§ Short task
Rewrite the lines of the listing from the line containing "The height and width of the screenshot is (692, 989)." through the end of the listing, both included, as a JSON list of strings with one string per line. Leave out blank lines.

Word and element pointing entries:
____

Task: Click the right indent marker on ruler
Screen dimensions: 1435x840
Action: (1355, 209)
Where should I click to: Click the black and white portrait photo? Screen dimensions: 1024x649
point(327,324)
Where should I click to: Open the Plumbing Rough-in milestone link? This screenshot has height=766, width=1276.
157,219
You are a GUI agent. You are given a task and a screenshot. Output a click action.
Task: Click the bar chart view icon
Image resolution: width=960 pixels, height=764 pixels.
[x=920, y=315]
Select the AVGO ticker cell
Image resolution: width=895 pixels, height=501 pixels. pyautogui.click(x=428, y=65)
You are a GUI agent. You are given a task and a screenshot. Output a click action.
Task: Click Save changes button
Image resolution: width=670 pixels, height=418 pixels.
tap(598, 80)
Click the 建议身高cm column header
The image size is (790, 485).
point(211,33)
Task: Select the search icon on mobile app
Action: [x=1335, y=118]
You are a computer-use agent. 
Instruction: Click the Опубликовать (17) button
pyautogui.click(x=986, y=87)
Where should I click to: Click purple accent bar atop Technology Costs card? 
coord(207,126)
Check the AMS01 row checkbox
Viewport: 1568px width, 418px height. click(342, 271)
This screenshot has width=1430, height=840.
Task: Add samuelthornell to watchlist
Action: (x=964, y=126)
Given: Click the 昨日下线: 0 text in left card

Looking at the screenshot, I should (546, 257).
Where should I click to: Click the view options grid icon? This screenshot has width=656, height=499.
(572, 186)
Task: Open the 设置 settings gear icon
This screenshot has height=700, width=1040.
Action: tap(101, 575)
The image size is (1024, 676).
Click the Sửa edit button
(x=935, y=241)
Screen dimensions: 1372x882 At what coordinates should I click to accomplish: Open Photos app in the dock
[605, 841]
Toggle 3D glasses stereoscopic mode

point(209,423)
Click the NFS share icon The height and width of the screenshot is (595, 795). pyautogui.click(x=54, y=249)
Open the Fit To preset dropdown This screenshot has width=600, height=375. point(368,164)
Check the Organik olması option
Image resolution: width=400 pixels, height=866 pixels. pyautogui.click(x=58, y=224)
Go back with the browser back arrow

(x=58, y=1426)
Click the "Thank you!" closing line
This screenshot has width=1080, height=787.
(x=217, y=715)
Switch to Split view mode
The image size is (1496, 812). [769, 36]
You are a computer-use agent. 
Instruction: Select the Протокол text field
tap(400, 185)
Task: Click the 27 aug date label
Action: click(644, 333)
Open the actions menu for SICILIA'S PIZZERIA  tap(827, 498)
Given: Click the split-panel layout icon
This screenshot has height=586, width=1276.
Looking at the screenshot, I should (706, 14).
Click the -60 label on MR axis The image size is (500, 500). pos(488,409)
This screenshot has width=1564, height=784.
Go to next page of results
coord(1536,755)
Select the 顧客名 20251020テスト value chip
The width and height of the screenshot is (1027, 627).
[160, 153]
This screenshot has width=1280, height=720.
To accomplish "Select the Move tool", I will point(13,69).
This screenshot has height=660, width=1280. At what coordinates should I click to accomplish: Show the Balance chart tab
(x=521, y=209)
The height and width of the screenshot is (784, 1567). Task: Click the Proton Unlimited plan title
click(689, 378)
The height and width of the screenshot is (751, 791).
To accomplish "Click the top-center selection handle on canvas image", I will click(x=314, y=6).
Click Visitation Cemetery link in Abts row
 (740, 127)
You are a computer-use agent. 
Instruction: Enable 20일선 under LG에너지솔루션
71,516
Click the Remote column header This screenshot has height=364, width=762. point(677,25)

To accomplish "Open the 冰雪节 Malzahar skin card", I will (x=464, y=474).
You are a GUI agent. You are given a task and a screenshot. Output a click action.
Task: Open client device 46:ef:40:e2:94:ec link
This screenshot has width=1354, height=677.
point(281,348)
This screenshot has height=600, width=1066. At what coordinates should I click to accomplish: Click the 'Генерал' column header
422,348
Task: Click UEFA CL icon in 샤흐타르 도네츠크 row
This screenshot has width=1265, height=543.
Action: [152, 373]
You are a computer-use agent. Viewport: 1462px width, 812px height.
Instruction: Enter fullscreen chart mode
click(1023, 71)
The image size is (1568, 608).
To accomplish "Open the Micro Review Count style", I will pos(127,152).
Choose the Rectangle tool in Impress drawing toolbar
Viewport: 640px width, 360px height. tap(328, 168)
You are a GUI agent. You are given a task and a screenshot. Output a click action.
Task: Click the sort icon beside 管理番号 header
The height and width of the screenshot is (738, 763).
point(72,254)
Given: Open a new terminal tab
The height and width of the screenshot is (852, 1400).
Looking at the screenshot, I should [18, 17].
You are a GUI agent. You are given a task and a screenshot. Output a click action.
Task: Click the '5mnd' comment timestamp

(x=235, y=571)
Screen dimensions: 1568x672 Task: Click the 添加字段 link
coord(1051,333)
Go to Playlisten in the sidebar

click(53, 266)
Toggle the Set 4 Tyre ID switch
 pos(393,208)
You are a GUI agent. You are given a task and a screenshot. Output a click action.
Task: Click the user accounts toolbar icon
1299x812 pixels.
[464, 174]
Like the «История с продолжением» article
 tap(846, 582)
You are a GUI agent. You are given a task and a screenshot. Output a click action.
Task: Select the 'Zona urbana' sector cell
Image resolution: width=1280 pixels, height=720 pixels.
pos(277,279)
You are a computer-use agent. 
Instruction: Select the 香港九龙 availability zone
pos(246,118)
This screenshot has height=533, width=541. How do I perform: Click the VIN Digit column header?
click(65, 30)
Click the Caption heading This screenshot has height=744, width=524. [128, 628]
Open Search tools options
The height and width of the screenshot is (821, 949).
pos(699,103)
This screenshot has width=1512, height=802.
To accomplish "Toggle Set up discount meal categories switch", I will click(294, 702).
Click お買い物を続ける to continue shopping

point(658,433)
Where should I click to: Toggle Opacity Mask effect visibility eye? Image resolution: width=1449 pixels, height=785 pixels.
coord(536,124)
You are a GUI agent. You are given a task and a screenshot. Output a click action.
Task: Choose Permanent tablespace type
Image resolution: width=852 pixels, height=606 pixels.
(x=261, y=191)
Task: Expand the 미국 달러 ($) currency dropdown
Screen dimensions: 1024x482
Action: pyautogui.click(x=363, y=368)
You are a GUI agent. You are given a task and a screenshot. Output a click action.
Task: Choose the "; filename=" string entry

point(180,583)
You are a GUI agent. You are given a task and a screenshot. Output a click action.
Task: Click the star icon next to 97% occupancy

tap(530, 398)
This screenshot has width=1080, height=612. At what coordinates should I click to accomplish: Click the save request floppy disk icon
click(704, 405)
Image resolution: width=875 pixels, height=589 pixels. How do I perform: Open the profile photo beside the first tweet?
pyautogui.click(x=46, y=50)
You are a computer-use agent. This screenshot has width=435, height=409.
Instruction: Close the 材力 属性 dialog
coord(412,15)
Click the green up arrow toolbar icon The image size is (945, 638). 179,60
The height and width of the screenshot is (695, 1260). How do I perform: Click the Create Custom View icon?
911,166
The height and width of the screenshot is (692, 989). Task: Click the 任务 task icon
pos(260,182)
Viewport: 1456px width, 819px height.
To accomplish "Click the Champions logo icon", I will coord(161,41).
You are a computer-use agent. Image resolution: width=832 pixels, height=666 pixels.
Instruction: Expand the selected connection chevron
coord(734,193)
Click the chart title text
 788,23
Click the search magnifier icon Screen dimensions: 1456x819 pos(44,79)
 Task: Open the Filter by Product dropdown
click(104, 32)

____

§ Solution to this exercise
[
  "The height and width of the screenshot is (692, 989). Task: Click the 任务 task icon",
  "pos(260,182)",
  "Viewport: 1456px width, 819px height.",
  "To accomplish \"Click the Champions logo icon\", I will coord(161,41).",
  "You are a computer-use agent. Image resolution: width=832 pixels, height=666 pixels.",
  "Instruction: Expand the selected connection chevron",
  "coord(734,193)",
  "Click the chart title text",
  " 788,23",
  "Click the search magnifier icon Screen dimensions: 1456x819 pos(44,79)",
  " Task: Open the Filter by Product dropdown",
  "click(104, 32)"
]